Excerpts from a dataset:
========================================================================

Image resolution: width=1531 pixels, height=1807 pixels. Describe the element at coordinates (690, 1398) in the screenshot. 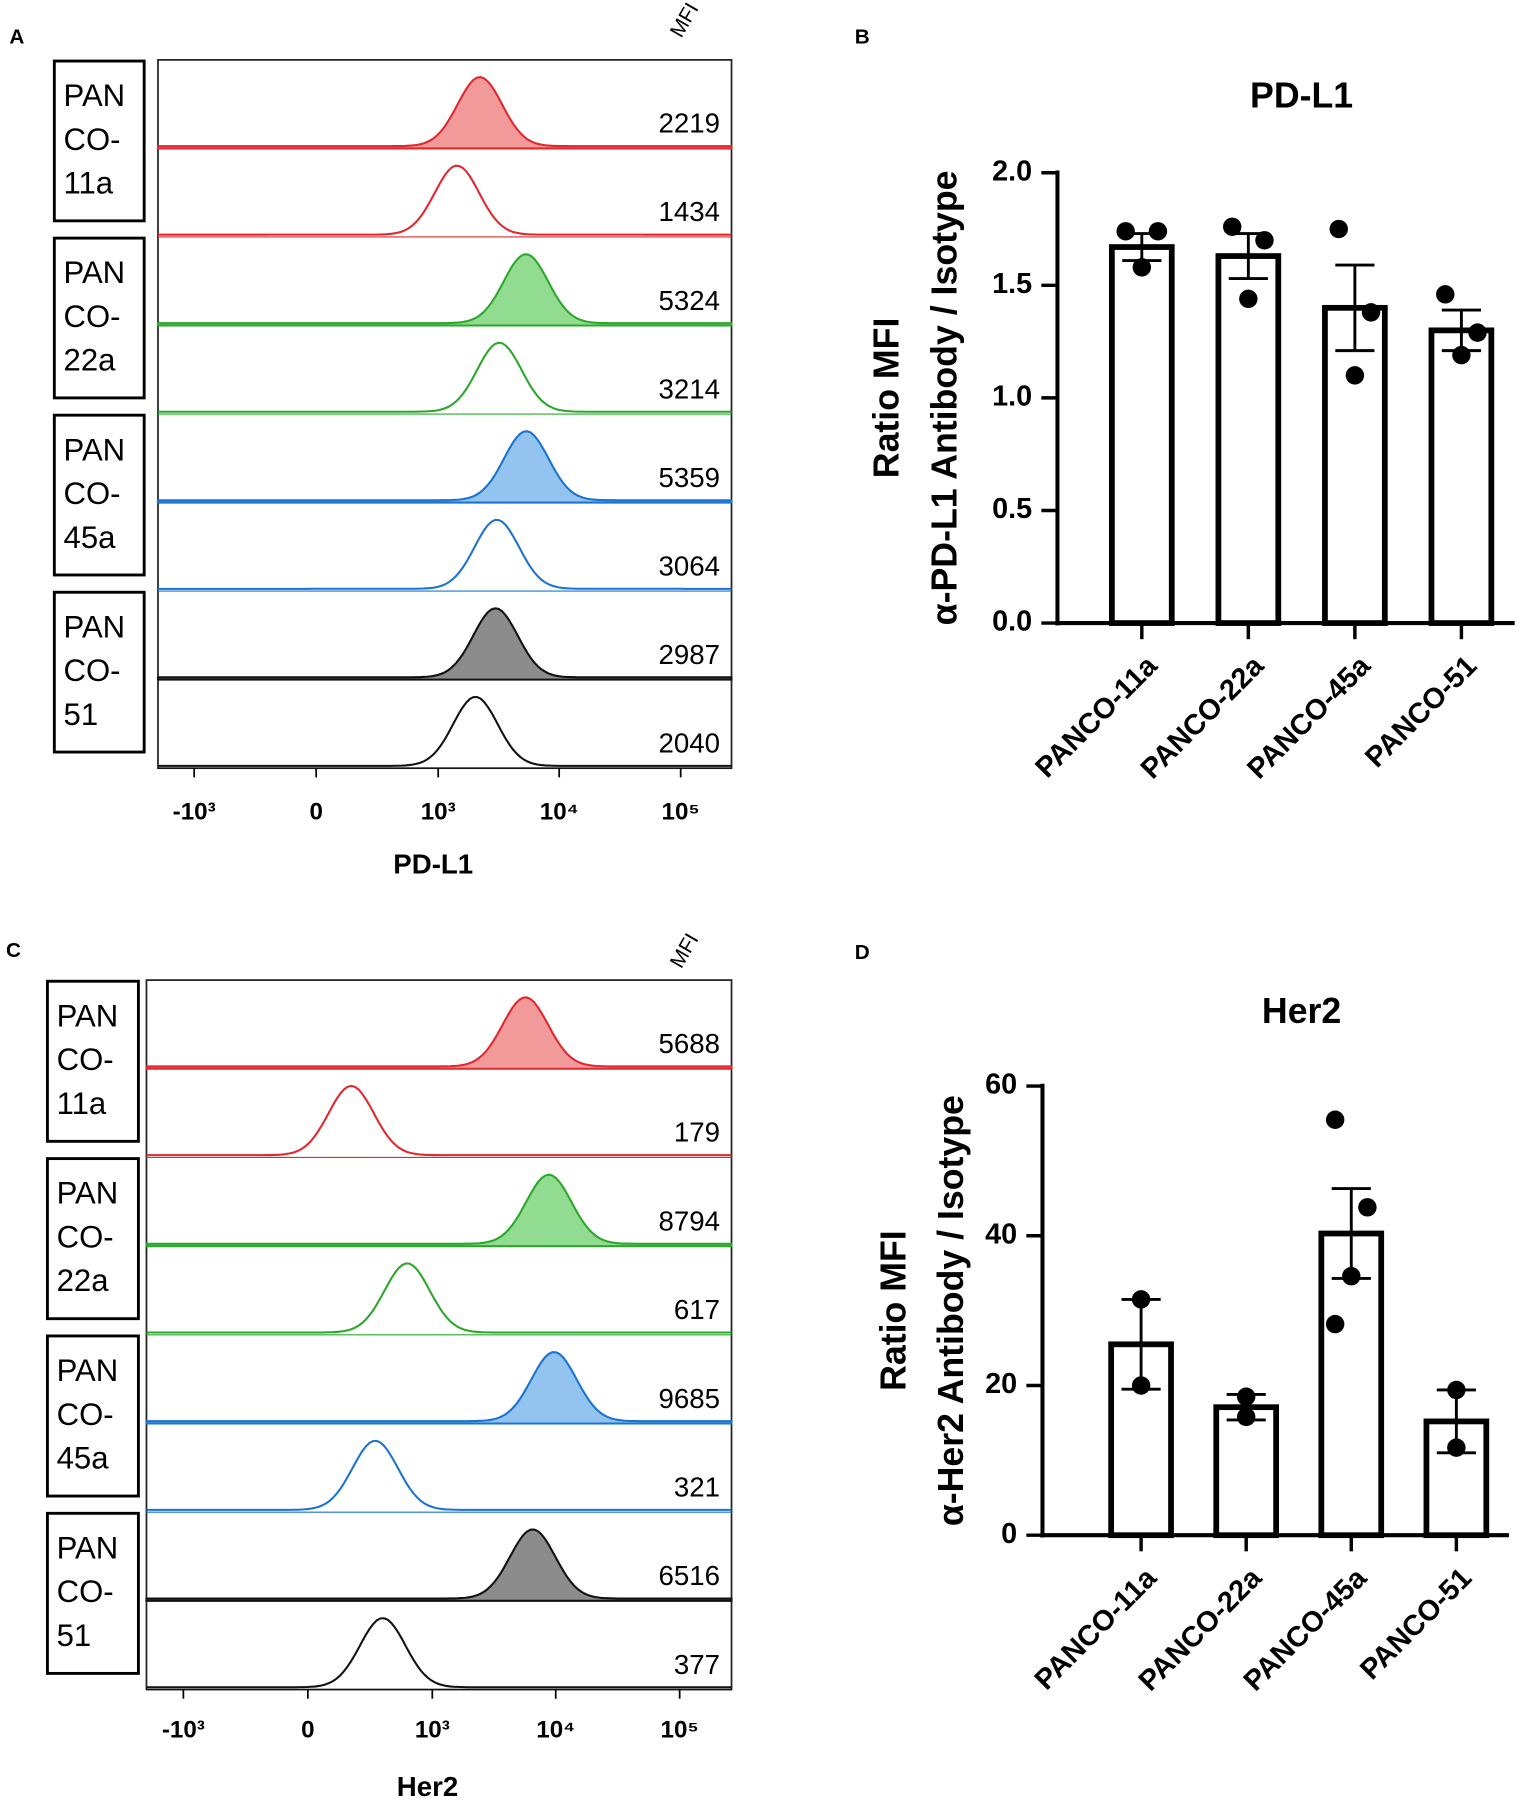

I see `mfi-value: 9685` at that location.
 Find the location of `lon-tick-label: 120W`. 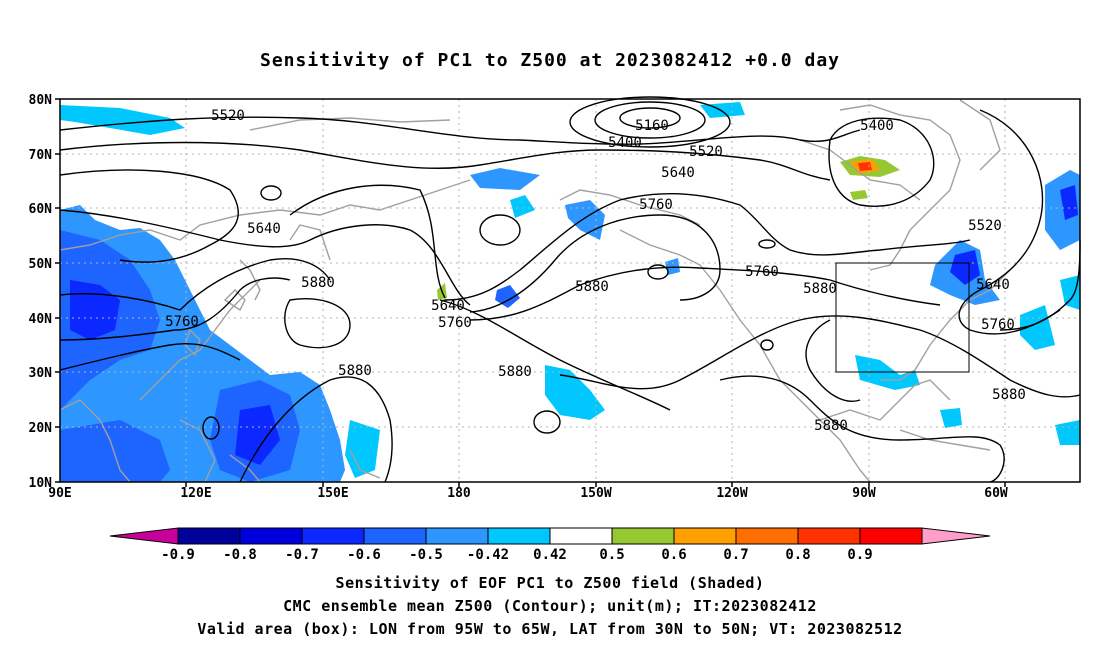

lon-tick-label: 120W is located at coordinates (732, 494).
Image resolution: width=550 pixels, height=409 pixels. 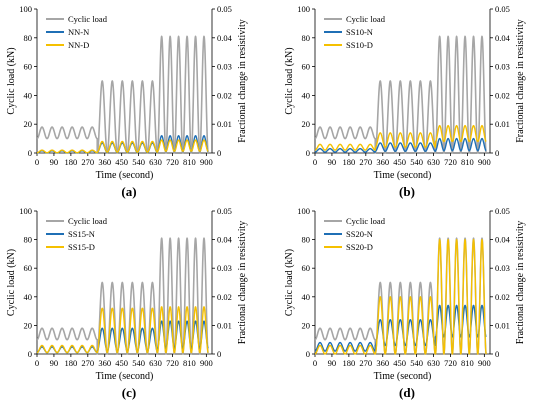 I want to click on series-line-ss15-d, so click(x=122, y=330).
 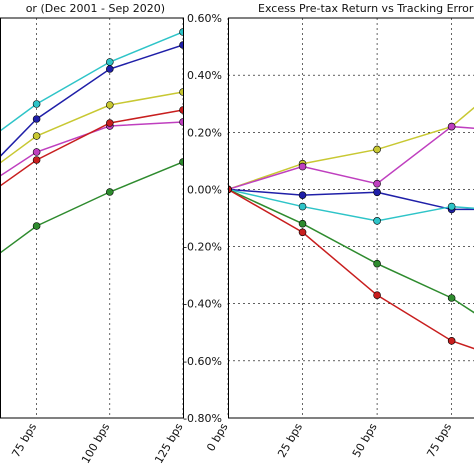 I want to click on x-tick-label: 50 bps, so click(x=365, y=440).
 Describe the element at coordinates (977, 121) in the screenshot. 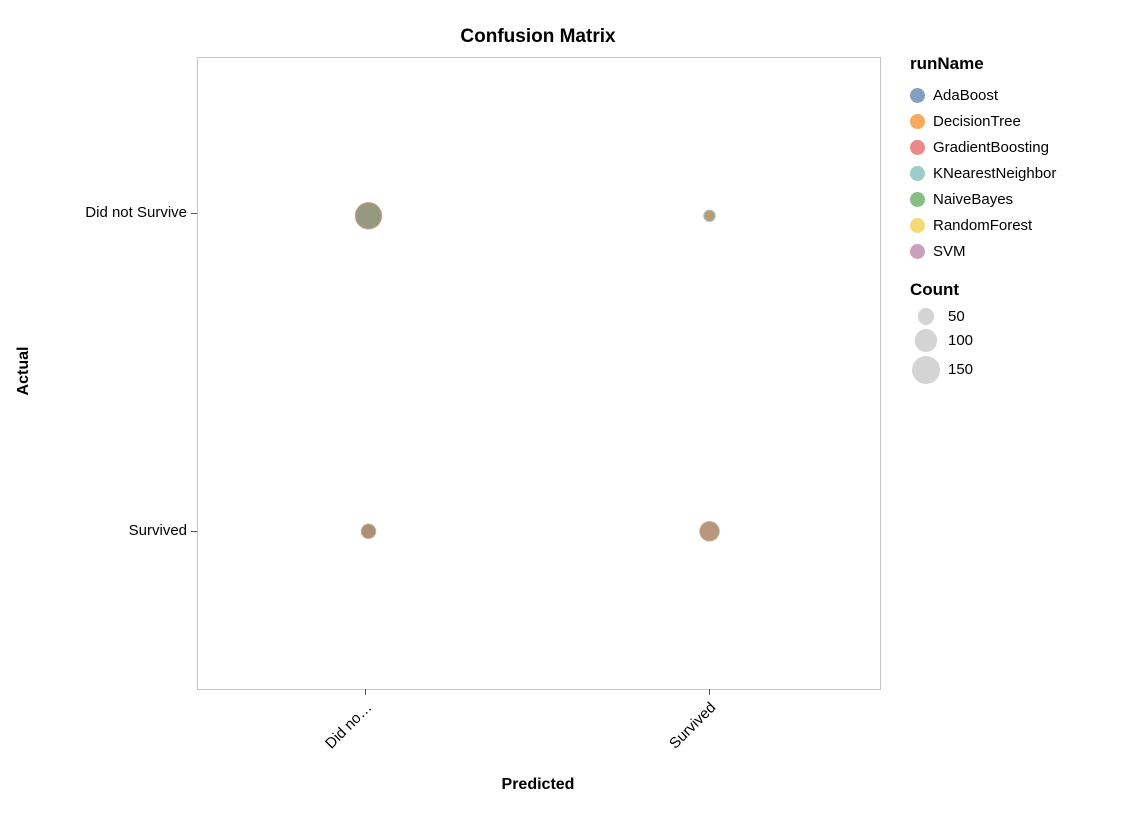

========================================================================

- [Exercise prompt]:
Reproduce verbatim every line from the one containing "I want to click on x-tick-label: 50" through the end of the data, inclusive, and omit the pictures.

- [Answer for the task]:
  I want to click on x-tick-label: 50 bps, so click(x=365, y=440).
 Describe the element at coordinates (977, 121) in the screenshot. 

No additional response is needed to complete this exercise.